In the months and years that followed that troubled time, I have still been limping on home. I wasn’t completely cured of my problems altogether. Something like that which brings you to the edge of destruction doesn’t just fade totally. But it was a moment that was pivotal for me – perhaps the most pivotal in my entire life. In that field that day was the moment I finally let go of a whole lifetime of suppressing my true self. In that field that day I allowed a persona I had been burdened with by society to be killed and faced up to the fact of who I really was. Since that turning point, I have gained mental clarity and been able to overcome my inner conflicts and struggles; I have been able to summon the courage to become the person I was born to be, and not the one society tried to mould me into. With a new profound faith in my own inner being, I have continued my adventures all over the world, I have summited the mountains, I have trekked the countries, I have written the words – I have stopped caring what other people think of me and come to terms with the fact that I am a born outsider. With myself adjusted to this new state of being, I have found my true calling and followed it fiercely with all my heart and might and passion. The tides have turned once again, and I now stare into those morning mirrors, proud to see my authentic self gazing back at me, ready for whatever’s next upon the great beautiful journey of life.

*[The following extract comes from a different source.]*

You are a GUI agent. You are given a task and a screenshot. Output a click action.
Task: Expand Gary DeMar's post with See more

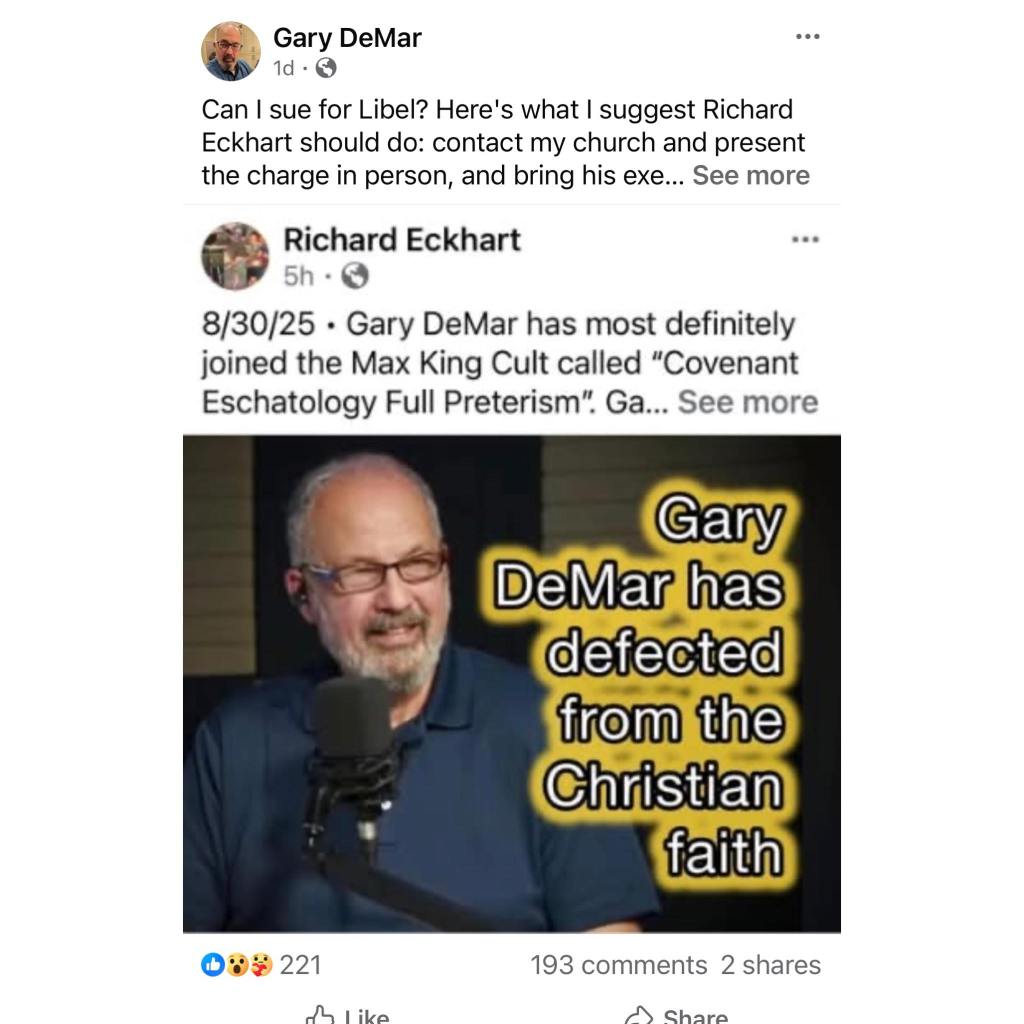750,175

You know, it is true that many times in this life an individual suffers tremendously with coming to terms with who they really are. Human society and the cultures we exist in are enough to send any man or woman into isolated states of despair and depression and desolation. With everyone around you trying to mould and shape you from a young age, it’s easy to get confused and lose yourself in the madness of it all. It truly is a fight to be yourself in this world, especially if you are driven by a deep inner desire that leads you away from the herd. But if anything is worth fighting for, then it is the essence of yourself, and no good warrior ever won a great battle without having to go through some struggles. On the quest to your own destiny, you will undoubtedly face isolation. You will face discomfort and doubt. You will face the situation of being misunderstood by those around you. But please, if you feel that fire within you then have a little faith in your inner voice, don’t keel over to something which insults your soul, and don’t give up on yourself just because sometimes you may have to walk alone through haunted places. No, stand up tall and walk wide-eyed into the wilderness. Descend into the depths of yourself and meet your demons face to face. Fearlessly explore every ounce of your own being. After a certain amount of time exploring your inner self, you will go back out into the world as a warrior of the wild, and from that position on you will be stronger and more resilient than ever before. Your eyes will blaze with brightness. Your heart will ache with passion. Your gut will rumble with thunder. With a ferocious tenacity for life, you will live the life that sets your soul on fire – the life that your very heart screams out for. Your path will be thrilling and magical, and when you reach the end of your road, you will have no regrets about the life you lived. You will have a victory of personal authenticity. You will have a victory of individual courage. As you become the person you were born to be – and not the one they told you to be – you will have the greatest victory of all:

you will have the victory of yourself.